Boffins affiliated with dev tools biz JetBrains and HSE University in Moscow have devised an open-source plugin for the company's Java development editor that guards against copy-and-paste coding.
AntiCopyPaster, available on GitHub, works with IntelliJ IDEA, JetBrain's integrated development environment (IDE) for Java programmers. It was created by Anton Ivanov, Zarina Kurbatova, Yaroslav Golubev, Andrey Kirilenko, Timofey Bryksin to help mitigate the problems that can accompany copied code.
In a paper posted to ArXiv, the researchers observe that while "[c]opying and pasting constitute an essential part of writing programming code," doing so can lead to code maintenance, security problems, and licensing issues.

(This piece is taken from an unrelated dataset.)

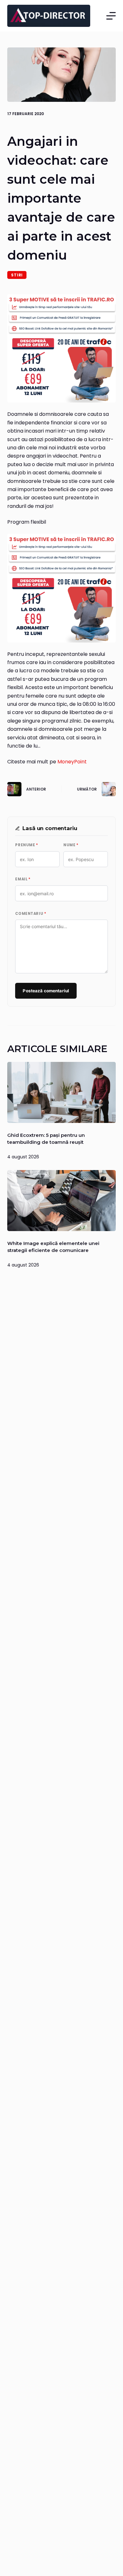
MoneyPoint (72, 761)
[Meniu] (111, 16)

"While there is nothing wrong with the copying and pasting as such, research also shows that having clones inside a project can make its maintenance more difficult due to overgrown codebases," the paper explains. "Fixing vulnerabilities across multiple duplicate instances can be difficult and lead to increased security risks."
Software licensing problems are also a possibility. A 2020 paper by some of the same researchers looked at code cloning in 24,000 Java projects on GitHub and found that almost 10 per cent of copied code blocks potentially violate their original licenses.

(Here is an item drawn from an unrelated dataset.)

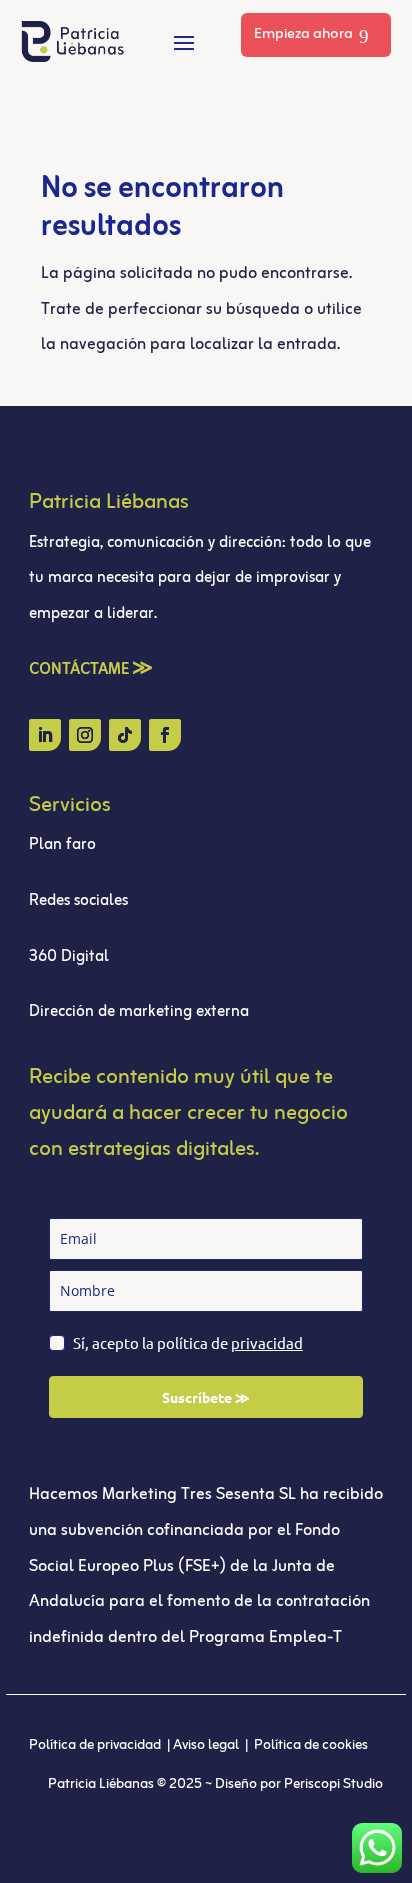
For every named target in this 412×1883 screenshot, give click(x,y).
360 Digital (71, 957)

- We've only gone and got our hands on an early preview of Fleet, the forthcoming JetBrains IDE
- All change at JetBrains: Remote development now, new IDE previewed
- Does the world need another cross-platform framework? Tough, here's JetBrains with Compose Multiplatform
There is a lot of duplicate code floating around due to developers' inclination toward copypasta. As of 2017, about 70 per cent of the code on GitHub came from copied files. The enduring attraction of copied code has given rise to a faux book titled "Copying and Pasting from Stack Overflow" and t-shirts bearing that same quip.
Additionally, cut'n'pasting the same blocks of source within a project is a sign of poor programming and application design; a classic so-called code smell that ought to be detected and tackled.
AntiCopyPaster attempts to deal with copypasta by monitoring the IDE for pasted code. It scans the Java methods within the destination file to find duplicates.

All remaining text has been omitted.